Table 1. Design Parameters

9.2.2.1 Selection of R_BAT

It is strongly recommended that the battery not be tied directly to the VBAT pin of the device, as under some failure modes of the device, the voltage at the IN pin may appear on the VBAT pin. This voltage can be as high as 30 V, and applying 30 V to the battery in case of the failure of the device and can be hazardous. Connecting the VBAT pin through R_BAT prevents a large current from flowing into the battery in case of failure of the device. In the interests of safety, R_BAT should have a very high value. The problem with a large R_BAT is that the voltage drop across this resistor because of the VBAT bias current I_VBAT causes an error in the BV_OVP threshold. This error is over and above the tolerance on the nominal 4.35-V BV_OVP threshold.

Choosing R_BAT in the range from 100 KΩ to 470 kΩ is a good compromise. In the case of a device failure, with R_BAT equal to 100 kΩ, the maximum current flowing into the battery would be (30 V – 3 V) ÷ 100 kΩ = 270 μA, which is low enough to be absorbed by the bias currents of the system components. R_BAT equal to 100 kΩ would result in a worst-case voltage drop of R_BAT × I_VBAT = 1 mV. This is negligible compared to the internal tolerance of 50 mV on the BV_OVP threshold.

If the Bat-OVP function is not required, the VBAT pin should be connected to VSS.

9.2.2.2 Selection of R_CE

The CE pin can be used to enable and disable the device. If host control is not required, the CE pin can be tied to ground or left unconnected, permanently enabling the device.

In applications where external control is required, the CE pin can be controlled by a host processor. As in the case of the VBAT pin (see previous discussion), the CE pin should be connected to the host GPIO pin through as large a resistor as possible. The limitation on the resistor value is that the minimum V_OH of the host GPIO pin less the drop across the resistor should be greater than V_IH of the bq24308 device's CE pin. The drop across the resistor is given by R_CE × I_IH.

9.2.2.3 Selection of Input and Output Bypass Capacitors

The input capacitor C_IN in Figure 12 and Figure 13 is for decoupling and serves an important purpose. Whenever there is a step change downwards in the system load current, the inductance of the input cable causes the input voltage to spike up. C_IN prevents the input voltage from overshooting to dangerous levels. It is strongly recommended that a ceramic capacitor of at least 1 μF be used at the input of the device. It should be located in close proximity to the IN pin.

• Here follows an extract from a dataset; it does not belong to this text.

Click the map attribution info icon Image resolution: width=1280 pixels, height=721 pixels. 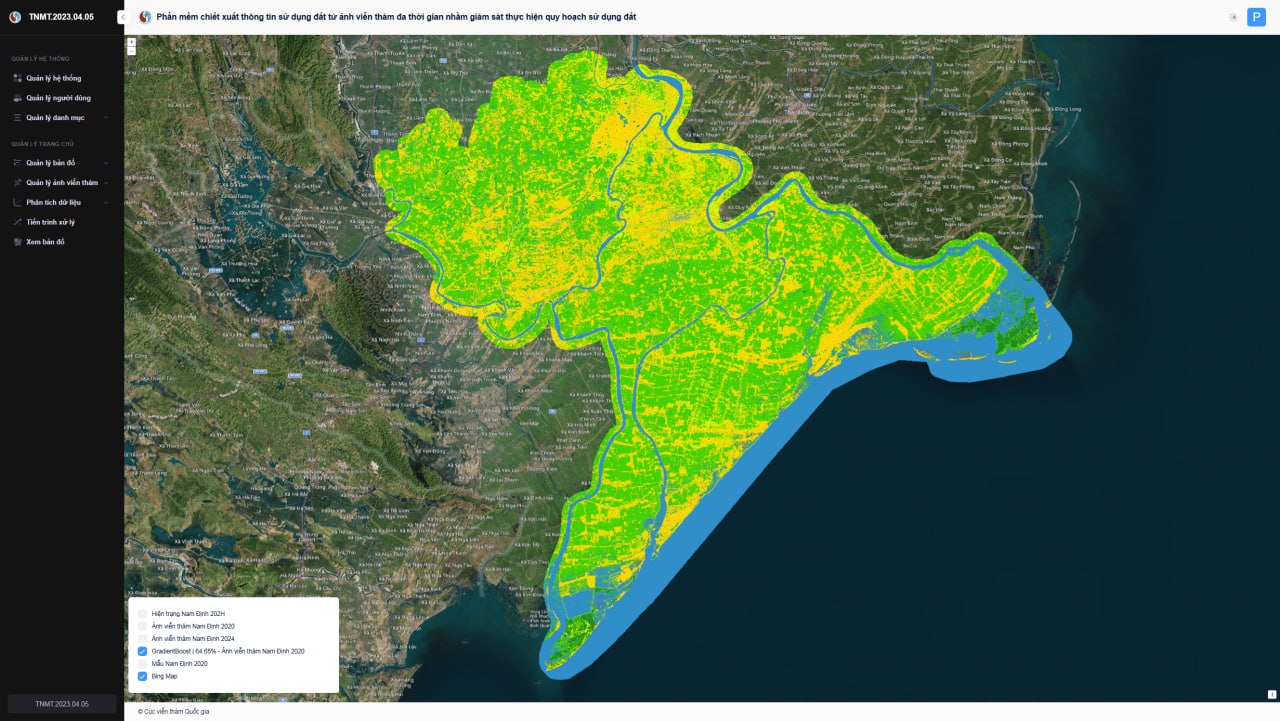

C_OUT in Figure 12 and Figure 13 is also important: If a very fast (< 1 µs rise-time) overvoltage transient occurs at the input, the current that charges C_OUT causes the device’s current-limiting loop to kick in, reducing the gate-drive to FET Q1. This results in improved performance for input overvoltage protection. C_OUT should also be a ceramic capacitor of at least 1 µF, located close to the OUT pin. C_OUT also serves as the input decoupling capacitor for the charging circuit downstream of the protection device.

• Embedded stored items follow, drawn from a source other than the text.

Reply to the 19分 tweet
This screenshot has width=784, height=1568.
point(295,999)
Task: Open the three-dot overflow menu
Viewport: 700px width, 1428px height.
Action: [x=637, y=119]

Figure 12. Overvoltage, Overcurrent, and Battery Overvoltage Protection

Figure 13. OVP, OCP, BATOVP With Input Reverse-Polarity Protection

9.2.2.4 Selection of the PGATE External MOSFET

The PGATE output drives the gate of an external MOSFET to protect the device from reverse polarity input voltages. The MOSFET must be sized to handle the expected current in the application. Additionally, the impedance of the MOSFET is in series with the internal FET of the bq24308, so that the overall acceptable system resistance must be taken into account. Ensure the MOSFET VDS maximum rating exceeds the worst-case expected reverse voltage in the application. The bq24308 withstands up to –30 V, so a 30 V rating on the MOSFET is a good target. The maximum VGS of the MOSFET must be greater than –17 V to ensure operation up to 30 V inputs.